Assignment: Begin at the line below that contains "This screenshot has width=1755, height=1101.". Repeat it and all remaining lines of the records exactly.

────

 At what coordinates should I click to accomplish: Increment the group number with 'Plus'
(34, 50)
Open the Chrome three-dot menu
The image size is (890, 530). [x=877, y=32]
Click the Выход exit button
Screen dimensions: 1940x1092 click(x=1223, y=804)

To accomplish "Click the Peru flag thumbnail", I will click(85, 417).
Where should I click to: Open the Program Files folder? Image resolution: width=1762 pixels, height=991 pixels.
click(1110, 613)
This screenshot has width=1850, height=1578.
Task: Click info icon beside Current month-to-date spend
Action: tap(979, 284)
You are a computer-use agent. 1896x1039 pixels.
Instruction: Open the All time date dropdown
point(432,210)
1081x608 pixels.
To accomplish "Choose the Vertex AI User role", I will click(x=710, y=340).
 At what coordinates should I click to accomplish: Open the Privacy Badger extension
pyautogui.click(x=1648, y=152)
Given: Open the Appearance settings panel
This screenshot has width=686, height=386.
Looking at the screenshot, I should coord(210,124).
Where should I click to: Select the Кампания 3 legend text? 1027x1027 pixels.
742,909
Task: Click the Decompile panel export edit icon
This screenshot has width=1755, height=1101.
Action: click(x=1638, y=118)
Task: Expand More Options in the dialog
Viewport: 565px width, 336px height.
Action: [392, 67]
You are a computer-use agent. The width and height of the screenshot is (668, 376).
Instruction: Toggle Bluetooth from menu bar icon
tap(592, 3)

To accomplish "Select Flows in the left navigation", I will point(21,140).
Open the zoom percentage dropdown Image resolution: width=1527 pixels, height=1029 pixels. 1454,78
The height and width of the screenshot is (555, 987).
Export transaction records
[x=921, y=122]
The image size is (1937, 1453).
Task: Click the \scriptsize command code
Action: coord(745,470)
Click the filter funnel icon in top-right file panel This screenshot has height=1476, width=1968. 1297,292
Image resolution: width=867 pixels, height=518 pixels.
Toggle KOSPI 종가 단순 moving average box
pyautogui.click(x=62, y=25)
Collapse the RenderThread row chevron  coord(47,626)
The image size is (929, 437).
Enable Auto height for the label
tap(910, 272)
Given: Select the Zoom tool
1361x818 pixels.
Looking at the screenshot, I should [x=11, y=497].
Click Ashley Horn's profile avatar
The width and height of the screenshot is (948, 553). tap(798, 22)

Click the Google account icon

────

Solution for this problem:
This screenshot has width=1755, height=1101.
Action: click(x=1638, y=118)
Task: Expand More Options in the dialog
Viewport: 565px width, 336px height.
Action: [392, 67]
You are a computer-use agent. The width and height of the screenshot is (668, 376).
Instruction: Toggle Bluetooth from menu bar icon
tap(592, 3)

To accomplish "Select Flows in the left navigation", I will point(21,140).
Open the zoom percentage dropdown Image resolution: width=1527 pixels, height=1029 pixels. 1454,78
The height and width of the screenshot is (555, 987).
Export transaction records
[x=921, y=122]
The image size is (1937, 1453).
Task: Click the \scriptsize command code
Action: coord(745,470)
Click the filter funnel icon in top-right file panel This screenshot has height=1476, width=1968. 1297,292
Image resolution: width=867 pixels, height=518 pixels.
Toggle KOSPI 종가 단순 moving average box
pyautogui.click(x=62, y=25)
Collapse the RenderThread row chevron  coord(47,626)
The image size is (929, 437).
Enable Auto height for the label
tap(910, 272)
Given: Select the Zoom tool
1361x818 pixels.
Looking at the screenshot, I should [x=11, y=497].
Click Ashley Horn's profile avatar
The width and height of the screenshot is (948, 553). tap(798, 22)

Click the Google account icon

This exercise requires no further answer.